* BEGIN Excerpt provided *
November 21, 2012 2:43 pm
These days, there is only one rule to get instantly popular: Criticize Imran Khan!! :D
Ritesh Hyderabad India
November 21, 2012 3:20 pm
Hats off to you sir! Great job!
November 21, 2012 3:22 pm
'Tashakur' is an Arabic word and this script you posted is also Arabic. Urdu word is 'Shukria'. But this will surely appeal to some Pakistanis bent on turning Pakistan into an Arab country.
November 21, 2012 3:28 pm
How about not using English phrases when there is a clear Urdu substitute. This applies to Urdu TV news as well and drama serials. Next time you watch one of these see if you can find Urdu substitutes for the English they will surely use.
November 22, 2012 9:35 am
Urdu is in between Hindi and Arabic.Purist want Pakistan to be an Arabic country.
Dar Jee
November 21, 2012 4:09 pm
I have written regular Urdu columns. I have no way of knowing how popular they were, except a hint that no one I know has read them, unless I specifically asked them to. I haven't so far considered the experience a failure, simply because I couldn't see any reason for failure. Now I do. Wish I knew the golden rules then.
Cyrus Howell
November 21, 2012 4:14 pm
The only thing wrong with English newspapers is that the writers start sentences (and even paragraphs) with conjunctions. They teach others to do the same. In other words "and" and "but" are not to be used for punctuation. People everywhere are not as educated as they once were. When newspaper writers stop beginning sentences with conjunctions they will at least look better educated. I get my history from people who are and were smarter than I am.
November 21, 2012 4:38 pm
Well written and raises very valid observations. But the art of quoting selective facts to support one's own biased point-of-view is not limited to Urdu columnists only... many english writers do the same. And if urdu columnists stay away from western literature, many english columnists also stay far away from local ground realities.
nain tara
November 24, 2012 6:12 pm
Urdu columnists are never to the point , most of the time they are irrelevant beating about the bush,they narrate stories and quote verses, there used to be people like Munoo Bhai who wrote columns after proper research but now they just drag a few lines in urdu and try to appeal to your emotions and not reason and column is ready.
Dr Khan
November 21, 2012 4:49 pm
wonderful. I have been reading urdu news papers for almost 15 years. I agree with every word you wrote about urdu columnists. I would like to add one more thing for writing urdu column. One must read all Nasim Hijazi novels to become a top urdu columnist.
November 21, 2012 5:02 pm
good analysis of the readers we have with the appropriate Tag of urdu columns.
Tauqeer Alam
November 21, 2012 9:52 pm
Not only Kaptan ur Rasheed but many other Siddiqis and Qasmis are of the same tribe. The writer has done a great job and made it easy to write an Urdu column in the typical style. One thing, perhaps, he omitted to write that our renowned columnists repeatedly exercise is, for time saving and money making purpose, they reproduce their archives without any expression of regret or shame. Anyways, Mr. Sabir Nazar has pleased readers including me too much.
* END Excerpt provided *
* BEGIN Data extract *
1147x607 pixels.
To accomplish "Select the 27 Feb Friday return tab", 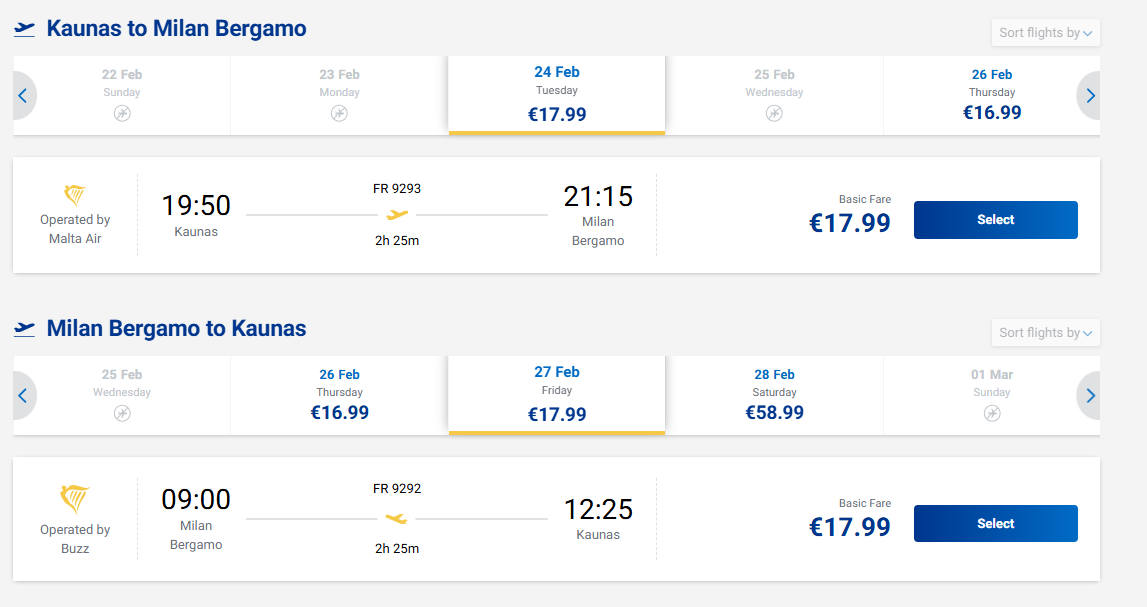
* END Data extract *
-- Exercises to complete --
(a) Retype the part of the comments on Urdu columnists that begins at "November 21, 2012 3:28" and stops after "golden rules then.", keeping every word and punctuation mark unchanged.
(b) In the comments on Urdu columnists, how long has Dr Khan been reading Urdu newspapers?

-- The replies --
(a)
November 21, 2012 3:28 pm
How about not using English phrases when there is a clear Urdu substitute. This applies to Urdu TV news as well and drama serials. Next time you watch one of these see if you can find Urdu substitutes for the English they will surely use.
November 22, 2012 9:35 am
Urdu is in between Hindi and Arabic.Purist want Pakistan to be an Arabic country.
Dar Jee
November 21, 2012 4:09 pm
I have written regular Urdu columns. I have no way of knowing how popular they were, except a hint that no one I know has read them, unless I specifically asked them to. I haven't so far considered the experience a failure, simply because I couldn't see any reason for failure. Now I do. Wish I knew the golden rules then.

(b) Almost 15 years.